[Items drawn from a data source]
++++++++++

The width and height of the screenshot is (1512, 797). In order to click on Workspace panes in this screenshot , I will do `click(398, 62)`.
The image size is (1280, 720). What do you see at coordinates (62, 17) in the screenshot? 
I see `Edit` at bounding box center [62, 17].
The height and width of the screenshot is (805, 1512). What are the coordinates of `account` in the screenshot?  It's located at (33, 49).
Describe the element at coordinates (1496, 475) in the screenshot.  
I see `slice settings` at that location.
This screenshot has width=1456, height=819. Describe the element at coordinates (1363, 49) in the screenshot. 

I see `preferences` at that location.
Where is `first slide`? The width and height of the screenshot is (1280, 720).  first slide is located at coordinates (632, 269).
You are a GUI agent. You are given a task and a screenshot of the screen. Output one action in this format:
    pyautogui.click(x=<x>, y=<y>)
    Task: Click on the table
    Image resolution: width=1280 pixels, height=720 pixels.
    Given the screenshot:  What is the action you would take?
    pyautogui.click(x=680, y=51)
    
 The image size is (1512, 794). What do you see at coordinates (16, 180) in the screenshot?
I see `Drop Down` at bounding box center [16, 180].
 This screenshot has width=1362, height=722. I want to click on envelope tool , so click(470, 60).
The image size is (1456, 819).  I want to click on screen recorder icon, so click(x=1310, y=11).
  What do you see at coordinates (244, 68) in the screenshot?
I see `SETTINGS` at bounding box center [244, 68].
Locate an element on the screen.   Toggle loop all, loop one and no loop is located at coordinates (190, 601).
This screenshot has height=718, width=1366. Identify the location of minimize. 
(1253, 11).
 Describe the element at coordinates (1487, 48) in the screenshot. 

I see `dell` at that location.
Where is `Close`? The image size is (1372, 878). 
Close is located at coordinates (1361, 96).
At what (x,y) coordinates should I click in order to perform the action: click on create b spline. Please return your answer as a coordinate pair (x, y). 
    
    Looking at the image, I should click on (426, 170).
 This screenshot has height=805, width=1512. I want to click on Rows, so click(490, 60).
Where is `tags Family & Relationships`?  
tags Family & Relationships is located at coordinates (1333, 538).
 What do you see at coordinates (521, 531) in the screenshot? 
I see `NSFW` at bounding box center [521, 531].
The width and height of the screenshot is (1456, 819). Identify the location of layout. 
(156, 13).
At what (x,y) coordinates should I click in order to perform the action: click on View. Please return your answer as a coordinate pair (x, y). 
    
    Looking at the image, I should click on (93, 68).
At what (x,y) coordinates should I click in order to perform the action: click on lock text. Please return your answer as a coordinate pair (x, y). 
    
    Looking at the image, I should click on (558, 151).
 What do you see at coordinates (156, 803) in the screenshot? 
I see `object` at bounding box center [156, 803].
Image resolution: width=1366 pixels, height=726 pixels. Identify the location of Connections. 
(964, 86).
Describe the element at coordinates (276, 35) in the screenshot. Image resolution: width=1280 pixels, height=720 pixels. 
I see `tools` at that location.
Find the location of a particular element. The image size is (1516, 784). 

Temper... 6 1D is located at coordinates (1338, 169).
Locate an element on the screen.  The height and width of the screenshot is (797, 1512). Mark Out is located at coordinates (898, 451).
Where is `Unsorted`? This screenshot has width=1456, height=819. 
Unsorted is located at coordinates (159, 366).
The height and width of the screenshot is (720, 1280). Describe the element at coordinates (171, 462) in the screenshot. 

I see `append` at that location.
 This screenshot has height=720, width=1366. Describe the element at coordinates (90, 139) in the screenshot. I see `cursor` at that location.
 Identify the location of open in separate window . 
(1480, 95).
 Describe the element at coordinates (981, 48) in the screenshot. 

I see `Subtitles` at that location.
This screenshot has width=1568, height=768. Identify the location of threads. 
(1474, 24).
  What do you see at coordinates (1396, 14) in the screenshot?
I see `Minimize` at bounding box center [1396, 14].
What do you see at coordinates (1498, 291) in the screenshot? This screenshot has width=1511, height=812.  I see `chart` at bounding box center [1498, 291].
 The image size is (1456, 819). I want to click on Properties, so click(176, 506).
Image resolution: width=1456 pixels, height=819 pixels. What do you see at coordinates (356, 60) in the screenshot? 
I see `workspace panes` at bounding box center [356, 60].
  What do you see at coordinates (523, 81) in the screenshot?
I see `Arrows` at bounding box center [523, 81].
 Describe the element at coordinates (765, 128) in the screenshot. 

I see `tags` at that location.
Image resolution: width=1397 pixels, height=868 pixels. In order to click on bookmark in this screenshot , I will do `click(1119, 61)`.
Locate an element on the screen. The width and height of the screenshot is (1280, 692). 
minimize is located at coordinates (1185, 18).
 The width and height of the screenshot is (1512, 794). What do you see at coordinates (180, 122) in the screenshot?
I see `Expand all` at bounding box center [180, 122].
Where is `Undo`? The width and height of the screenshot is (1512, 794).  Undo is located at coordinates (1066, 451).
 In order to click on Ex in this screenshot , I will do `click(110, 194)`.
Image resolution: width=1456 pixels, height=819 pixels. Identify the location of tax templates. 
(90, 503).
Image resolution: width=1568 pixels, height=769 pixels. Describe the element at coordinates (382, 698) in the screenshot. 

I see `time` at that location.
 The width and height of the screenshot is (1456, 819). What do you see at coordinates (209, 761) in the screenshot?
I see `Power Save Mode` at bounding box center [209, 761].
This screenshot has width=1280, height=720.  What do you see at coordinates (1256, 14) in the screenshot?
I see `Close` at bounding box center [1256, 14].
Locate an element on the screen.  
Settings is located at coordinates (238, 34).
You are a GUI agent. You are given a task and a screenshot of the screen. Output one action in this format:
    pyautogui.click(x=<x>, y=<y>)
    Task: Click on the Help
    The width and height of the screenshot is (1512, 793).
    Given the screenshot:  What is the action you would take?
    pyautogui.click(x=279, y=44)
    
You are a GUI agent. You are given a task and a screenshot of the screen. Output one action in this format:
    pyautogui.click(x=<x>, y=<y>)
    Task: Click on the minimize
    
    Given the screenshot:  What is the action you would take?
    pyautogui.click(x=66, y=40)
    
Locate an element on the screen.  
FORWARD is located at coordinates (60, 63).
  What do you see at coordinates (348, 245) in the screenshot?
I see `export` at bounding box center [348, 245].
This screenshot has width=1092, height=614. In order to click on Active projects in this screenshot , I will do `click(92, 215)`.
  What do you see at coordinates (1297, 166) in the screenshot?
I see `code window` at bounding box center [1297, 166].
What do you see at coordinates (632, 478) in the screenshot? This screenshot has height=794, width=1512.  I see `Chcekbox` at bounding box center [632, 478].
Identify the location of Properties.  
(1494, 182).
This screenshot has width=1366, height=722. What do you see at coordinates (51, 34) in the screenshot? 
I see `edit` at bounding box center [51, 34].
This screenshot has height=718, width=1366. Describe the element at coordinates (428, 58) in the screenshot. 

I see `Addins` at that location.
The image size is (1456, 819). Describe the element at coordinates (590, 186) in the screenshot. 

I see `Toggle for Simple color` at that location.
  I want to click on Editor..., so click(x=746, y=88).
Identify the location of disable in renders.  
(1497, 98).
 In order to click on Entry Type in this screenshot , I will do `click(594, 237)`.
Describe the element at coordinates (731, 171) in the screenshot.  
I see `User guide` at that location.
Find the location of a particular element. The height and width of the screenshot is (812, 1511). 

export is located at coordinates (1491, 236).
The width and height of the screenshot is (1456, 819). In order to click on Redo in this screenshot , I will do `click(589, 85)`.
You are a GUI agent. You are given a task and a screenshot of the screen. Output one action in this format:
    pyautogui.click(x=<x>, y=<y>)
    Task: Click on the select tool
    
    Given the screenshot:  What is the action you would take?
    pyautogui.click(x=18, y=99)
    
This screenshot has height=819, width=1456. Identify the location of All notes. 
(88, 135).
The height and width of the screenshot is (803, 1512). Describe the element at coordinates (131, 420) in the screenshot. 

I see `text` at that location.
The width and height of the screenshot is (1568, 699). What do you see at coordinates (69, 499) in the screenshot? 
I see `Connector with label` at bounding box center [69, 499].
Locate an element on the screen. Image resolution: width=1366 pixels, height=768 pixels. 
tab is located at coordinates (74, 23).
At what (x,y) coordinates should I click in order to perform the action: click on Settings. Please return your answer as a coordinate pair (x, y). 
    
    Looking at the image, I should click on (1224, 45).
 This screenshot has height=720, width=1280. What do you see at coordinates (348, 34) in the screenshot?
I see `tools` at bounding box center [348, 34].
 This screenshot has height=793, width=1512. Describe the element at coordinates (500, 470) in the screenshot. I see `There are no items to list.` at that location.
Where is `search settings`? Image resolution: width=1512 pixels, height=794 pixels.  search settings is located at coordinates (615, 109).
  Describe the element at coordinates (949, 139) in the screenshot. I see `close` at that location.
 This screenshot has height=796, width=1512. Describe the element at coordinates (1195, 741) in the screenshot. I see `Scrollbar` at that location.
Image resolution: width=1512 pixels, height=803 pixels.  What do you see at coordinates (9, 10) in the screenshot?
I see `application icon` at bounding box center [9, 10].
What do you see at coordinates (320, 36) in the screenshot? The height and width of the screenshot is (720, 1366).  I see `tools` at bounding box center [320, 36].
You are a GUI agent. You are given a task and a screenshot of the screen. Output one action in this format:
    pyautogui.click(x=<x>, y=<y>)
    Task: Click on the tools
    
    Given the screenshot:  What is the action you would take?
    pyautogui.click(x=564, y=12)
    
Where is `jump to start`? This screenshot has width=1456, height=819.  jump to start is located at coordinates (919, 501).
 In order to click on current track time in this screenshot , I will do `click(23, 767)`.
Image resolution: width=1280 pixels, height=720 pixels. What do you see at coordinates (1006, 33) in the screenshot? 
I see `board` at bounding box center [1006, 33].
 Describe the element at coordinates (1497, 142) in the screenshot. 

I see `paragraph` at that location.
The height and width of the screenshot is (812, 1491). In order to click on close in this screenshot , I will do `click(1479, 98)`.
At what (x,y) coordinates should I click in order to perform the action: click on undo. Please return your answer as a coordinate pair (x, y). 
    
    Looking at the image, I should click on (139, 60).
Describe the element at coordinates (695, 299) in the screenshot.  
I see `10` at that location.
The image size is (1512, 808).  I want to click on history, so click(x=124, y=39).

++++++++++

[WRITTEN EXERCISE] Copy the material word for word, beginning at its first line and stopping after the line that contains "(1253, 11).".

[RESPONSE]
The width and height of the screenshot is (1512, 797). In order to click on Workspace panes in this screenshot , I will do `click(398, 62)`.
The image size is (1280, 720). What do you see at coordinates (62, 17) in the screenshot? 
I see `Edit` at bounding box center [62, 17].
The height and width of the screenshot is (805, 1512). What are the coordinates of `account` in the screenshot?  It's located at (33, 49).
Describe the element at coordinates (1496, 475) in the screenshot.  
I see `slice settings` at that location.
This screenshot has width=1456, height=819. Describe the element at coordinates (1363, 49) in the screenshot. 

I see `preferences` at that location.
Where is `first slide`? The width and height of the screenshot is (1280, 720).  first slide is located at coordinates (632, 269).
You are a GUI agent. You are given a task and a screenshot of the screen. Output one action in this format:
    pyautogui.click(x=<x>, y=<y>)
    Task: Click on the table
    Image resolution: width=1280 pixels, height=720 pixels.
    Given the screenshot:  What is the action you would take?
    pyautogui.click(x=680, y=51)
    
 The image size is (1512, 794). What do you see at coordinates (16, 180) in the screenshot?
I see `Drop Down` at bounding box center [16, 180].
 This screenshot has width=1362, height=722. I want to click on envelope tool , so click(470, 60).
The image size is (1456, 819).  I want to click on screen recorder icon, so click(x=1310, y=11).
  What do you see at coordinates (244, 68) in the screenshot?
I see `SETTINGS` at bounding box center [244, 68].
Locate an element on the screen.   Toggle loop all, loop one and no loop is located at coordinates (190, 601).
This screenshot has height=718, width=1366. Identify the location of minimize. 
(1253, 11).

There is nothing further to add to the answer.